Subadviser will report annually to Client and the Fund regarding such voting in
a format reasonably requested by the Client. Subadviser represents that it has
adopted and implemented written policies and procedures that are reasonably
designed to ensure that the Subadviser votes proxies in the best interest of the
Fund in compliance with the requirements of Rule 206(4)-6 under the Investment
Advisers Act of 1940 ("Advisers Act"). The Subadviser shall promptly provide
notice and copies of any material changes to its policies, procedures or other
guidelines for voting proxies to the Board of Directors of The
2
Vantagepoint Funds or the Client. Upon request, the Subadviser shall provide The
Vantagepoint Funds with a complete and current copy of its policies, procedures
and other guidelines or a description of such policies, procedures and
guidelines for the purpose of filing such document(s) in The Vantagepoint Funds'
prospectus or as otherwise required by the Securities Act of 1933 or 1940 Act
and the rules thereunder.
(e) Key Personnel. Subadviser agrees that the following key personnel will
have primary responsibility with respect to the investment management of the
Account. If these individuals are unable to devote sufficient time to maintain
primary responsibility for the Account, Subadviser must give Client written
advance notice, or, if Subadviser does not have advance knowledge of such
inability, prompt written notice within three (3) business days after Subadviser
first learns of such inability, of the name of the person designated by
Subadviser to replace or supplement these individuals. In addition, Subadviser
shall give Client written notice of the replacement of any employee of
Subadviser who has direct supervisory responsibility for the key personnel or
who has responsibility for setting investment policy as soon as reasonably
practicable.
Key Personnel: Xxxxx Xxxxxx
Xxxxx Xxxxxxx
Xxxxxxx Xxxxxxx
3. ACCEPTANCE OF APPOINTMENT
Subadviser accepts the appointment as an investment subadviser of the Fund
and agrees to use its best efforts and professional judgment to make timely
investment transactions for the Client with respect to the investments of the
Account, and to provide the other services required of Subadviser under the
provisions of this Agreement.

────────────────────

Requirement 1: Transcribe the records from the line containing "Task: Select the nsv560690 Cooper2011 red bar" up to and including the last line of the records.

[Dataset rows]
────────────────────

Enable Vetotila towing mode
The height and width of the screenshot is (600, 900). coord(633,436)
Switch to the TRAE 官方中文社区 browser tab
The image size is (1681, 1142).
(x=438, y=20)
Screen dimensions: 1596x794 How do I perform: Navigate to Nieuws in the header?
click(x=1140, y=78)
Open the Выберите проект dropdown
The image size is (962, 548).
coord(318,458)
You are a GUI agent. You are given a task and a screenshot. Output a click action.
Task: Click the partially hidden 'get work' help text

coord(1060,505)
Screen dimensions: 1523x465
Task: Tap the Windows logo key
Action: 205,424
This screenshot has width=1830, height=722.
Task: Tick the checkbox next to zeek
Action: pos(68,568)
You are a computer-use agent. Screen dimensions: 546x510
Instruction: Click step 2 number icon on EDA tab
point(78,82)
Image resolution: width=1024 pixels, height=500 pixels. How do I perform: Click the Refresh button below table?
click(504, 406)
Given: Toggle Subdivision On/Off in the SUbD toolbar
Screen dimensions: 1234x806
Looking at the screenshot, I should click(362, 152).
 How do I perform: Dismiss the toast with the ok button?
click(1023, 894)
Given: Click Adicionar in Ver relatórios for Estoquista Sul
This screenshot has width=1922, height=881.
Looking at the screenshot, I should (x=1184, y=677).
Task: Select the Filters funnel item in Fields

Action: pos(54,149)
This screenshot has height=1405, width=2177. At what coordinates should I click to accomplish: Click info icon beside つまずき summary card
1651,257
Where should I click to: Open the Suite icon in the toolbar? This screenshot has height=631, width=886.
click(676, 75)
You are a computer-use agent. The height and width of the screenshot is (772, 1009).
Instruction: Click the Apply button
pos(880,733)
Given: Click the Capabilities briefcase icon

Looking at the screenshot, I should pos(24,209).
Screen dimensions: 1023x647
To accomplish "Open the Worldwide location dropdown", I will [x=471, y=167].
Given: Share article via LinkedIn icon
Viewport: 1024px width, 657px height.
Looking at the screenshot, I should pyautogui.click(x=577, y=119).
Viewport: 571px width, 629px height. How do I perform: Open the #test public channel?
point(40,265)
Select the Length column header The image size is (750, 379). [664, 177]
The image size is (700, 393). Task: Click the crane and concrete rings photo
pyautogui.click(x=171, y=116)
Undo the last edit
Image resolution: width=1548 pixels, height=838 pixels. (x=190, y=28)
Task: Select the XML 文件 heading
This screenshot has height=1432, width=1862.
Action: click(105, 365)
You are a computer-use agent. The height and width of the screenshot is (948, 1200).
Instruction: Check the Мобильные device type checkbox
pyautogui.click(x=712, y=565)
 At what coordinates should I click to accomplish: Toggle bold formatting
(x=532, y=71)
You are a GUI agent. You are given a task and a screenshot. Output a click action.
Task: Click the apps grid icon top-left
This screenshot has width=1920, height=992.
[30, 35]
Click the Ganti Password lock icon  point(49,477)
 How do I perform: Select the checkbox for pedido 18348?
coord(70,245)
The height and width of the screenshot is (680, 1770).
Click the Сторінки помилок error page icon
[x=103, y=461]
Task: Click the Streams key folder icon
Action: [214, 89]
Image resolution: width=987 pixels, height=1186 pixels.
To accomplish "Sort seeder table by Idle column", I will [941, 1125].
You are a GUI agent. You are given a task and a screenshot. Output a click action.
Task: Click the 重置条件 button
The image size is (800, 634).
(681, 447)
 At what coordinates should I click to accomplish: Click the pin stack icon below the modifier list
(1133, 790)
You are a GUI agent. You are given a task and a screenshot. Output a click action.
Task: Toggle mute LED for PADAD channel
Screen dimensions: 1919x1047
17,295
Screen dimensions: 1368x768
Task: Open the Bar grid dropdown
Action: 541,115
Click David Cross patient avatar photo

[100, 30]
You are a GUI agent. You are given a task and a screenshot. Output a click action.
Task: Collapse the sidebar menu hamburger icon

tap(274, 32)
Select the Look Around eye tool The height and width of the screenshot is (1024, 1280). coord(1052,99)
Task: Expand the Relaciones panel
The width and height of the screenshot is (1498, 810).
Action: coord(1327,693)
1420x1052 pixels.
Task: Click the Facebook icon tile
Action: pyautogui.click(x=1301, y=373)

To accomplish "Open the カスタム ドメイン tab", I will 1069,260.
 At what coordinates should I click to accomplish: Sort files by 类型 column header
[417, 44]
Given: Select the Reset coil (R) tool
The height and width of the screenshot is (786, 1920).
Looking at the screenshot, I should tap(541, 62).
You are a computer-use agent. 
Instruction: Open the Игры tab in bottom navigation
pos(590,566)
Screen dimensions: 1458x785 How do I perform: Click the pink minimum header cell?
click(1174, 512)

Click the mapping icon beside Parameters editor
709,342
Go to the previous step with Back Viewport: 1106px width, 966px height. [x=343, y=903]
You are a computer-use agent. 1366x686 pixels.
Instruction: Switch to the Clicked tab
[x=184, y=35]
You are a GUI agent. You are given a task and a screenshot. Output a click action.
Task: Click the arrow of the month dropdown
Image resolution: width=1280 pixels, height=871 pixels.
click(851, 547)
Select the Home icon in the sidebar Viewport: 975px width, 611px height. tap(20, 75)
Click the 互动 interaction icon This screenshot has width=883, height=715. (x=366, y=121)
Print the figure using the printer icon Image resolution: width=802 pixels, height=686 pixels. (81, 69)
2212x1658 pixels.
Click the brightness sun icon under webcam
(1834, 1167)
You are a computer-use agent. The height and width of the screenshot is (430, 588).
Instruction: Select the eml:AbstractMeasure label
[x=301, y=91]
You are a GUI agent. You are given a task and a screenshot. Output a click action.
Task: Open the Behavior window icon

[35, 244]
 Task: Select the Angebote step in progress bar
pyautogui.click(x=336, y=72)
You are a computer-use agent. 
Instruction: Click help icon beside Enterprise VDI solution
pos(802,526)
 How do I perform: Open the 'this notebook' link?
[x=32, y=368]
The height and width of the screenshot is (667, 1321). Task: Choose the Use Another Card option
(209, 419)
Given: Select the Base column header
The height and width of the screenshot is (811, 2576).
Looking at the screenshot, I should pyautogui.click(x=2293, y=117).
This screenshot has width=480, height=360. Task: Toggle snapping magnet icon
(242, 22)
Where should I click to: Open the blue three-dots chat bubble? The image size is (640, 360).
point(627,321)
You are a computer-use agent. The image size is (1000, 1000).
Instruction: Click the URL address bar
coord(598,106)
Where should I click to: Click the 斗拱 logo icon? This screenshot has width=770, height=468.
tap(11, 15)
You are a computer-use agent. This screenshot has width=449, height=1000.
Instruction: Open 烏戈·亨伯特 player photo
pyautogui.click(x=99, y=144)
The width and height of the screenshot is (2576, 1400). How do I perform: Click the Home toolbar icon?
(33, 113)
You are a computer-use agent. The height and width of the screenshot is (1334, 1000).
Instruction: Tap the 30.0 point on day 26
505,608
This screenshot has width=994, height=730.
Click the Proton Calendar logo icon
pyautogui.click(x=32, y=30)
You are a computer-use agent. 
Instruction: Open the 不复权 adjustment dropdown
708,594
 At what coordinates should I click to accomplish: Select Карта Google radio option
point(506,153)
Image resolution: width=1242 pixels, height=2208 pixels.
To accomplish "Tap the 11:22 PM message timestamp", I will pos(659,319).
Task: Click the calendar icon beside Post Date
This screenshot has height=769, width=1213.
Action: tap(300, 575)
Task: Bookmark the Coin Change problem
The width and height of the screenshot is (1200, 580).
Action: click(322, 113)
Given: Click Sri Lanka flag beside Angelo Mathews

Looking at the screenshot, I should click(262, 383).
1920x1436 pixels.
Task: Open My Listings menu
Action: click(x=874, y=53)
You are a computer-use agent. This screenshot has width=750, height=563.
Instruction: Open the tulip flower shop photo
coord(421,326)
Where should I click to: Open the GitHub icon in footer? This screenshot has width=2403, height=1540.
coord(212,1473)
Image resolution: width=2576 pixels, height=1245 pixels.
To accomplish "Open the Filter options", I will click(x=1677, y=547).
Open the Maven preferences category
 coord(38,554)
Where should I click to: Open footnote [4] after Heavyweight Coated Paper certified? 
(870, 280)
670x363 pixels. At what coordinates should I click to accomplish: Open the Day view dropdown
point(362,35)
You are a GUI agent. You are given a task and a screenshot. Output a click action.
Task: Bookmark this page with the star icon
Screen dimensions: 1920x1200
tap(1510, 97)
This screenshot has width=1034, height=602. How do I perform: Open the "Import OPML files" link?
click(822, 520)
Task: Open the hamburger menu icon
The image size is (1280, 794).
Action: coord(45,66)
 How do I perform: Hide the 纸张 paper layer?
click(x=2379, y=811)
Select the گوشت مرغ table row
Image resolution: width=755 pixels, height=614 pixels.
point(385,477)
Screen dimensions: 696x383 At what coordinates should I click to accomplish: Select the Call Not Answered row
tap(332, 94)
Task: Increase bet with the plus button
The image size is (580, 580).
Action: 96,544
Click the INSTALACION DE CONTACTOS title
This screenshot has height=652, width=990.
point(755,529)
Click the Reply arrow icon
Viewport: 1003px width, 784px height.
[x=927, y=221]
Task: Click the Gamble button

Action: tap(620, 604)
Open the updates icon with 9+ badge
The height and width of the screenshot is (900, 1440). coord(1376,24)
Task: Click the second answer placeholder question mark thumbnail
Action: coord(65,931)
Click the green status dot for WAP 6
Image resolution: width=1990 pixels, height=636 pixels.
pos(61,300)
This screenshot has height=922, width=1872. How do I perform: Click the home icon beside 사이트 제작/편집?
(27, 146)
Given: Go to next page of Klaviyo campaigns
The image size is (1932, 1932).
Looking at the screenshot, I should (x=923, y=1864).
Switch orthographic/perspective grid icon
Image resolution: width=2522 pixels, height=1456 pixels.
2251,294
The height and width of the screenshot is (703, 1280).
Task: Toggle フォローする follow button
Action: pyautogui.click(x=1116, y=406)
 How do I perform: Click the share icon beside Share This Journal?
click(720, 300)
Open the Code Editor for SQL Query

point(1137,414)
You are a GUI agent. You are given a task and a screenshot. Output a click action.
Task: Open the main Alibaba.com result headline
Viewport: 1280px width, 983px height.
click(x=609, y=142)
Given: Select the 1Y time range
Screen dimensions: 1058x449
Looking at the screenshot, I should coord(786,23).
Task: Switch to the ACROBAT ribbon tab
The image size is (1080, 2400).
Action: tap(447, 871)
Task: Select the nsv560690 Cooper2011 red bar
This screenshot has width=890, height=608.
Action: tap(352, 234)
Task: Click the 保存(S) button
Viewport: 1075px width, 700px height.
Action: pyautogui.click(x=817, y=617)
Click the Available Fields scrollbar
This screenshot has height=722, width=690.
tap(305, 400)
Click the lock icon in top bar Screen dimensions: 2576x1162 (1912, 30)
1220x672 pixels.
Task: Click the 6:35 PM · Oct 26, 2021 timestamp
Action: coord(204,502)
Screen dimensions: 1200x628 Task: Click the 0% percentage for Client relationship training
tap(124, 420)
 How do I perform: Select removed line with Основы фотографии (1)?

────────────────────

Requirement 2: From the agreement excerpt, reproduce word for word the passage from "Key Personnel: Xxxxx" up to and including "of this Agreement.".

Expected answer 1:
Task: Select the nsv560690 Cooper2011 red bar
This screenshot has width=890, height=608.
Action: tap(352, 234)
Task: Click the 保存(S) button
Viewport: 1075px width, 700px height.
Action: pyautogui.click(x=817, y=617)
Click the Available Fields scrollbar
This screenshot has height=722, width=690.
tap(305, 400)
Click the lock icon in top bar Screen dimensions: 2576x1162 (1912, 30)
1220x672 pixels.
Task: Click the 6:35 PM · Oct 26, 2021 timestamp
Action: coord(204,502)
Screen dimensions: 1200x628 Task: Click the 0% percentage for Client relationship training
tap(124, 420)
 How do I perform: Select removed line with Основы фотографии (1)?

Expected answer 2:
Key Personnel: Xxxxx Xxxxxx
Xxxxx Xxxxxxx
Xxxxxxx Xxxxxxx
3. ACCEPTANCE OF APPOINTMENT
Subadviser accepts the appointment as an investment subadviser of the Fund
and agrees to use its best efforts and professional judgment to make timely
investment transactions for the Client with respect to the investments of the
Account, and to provide the other services required of Subadviser under the
provisions of this Agreement.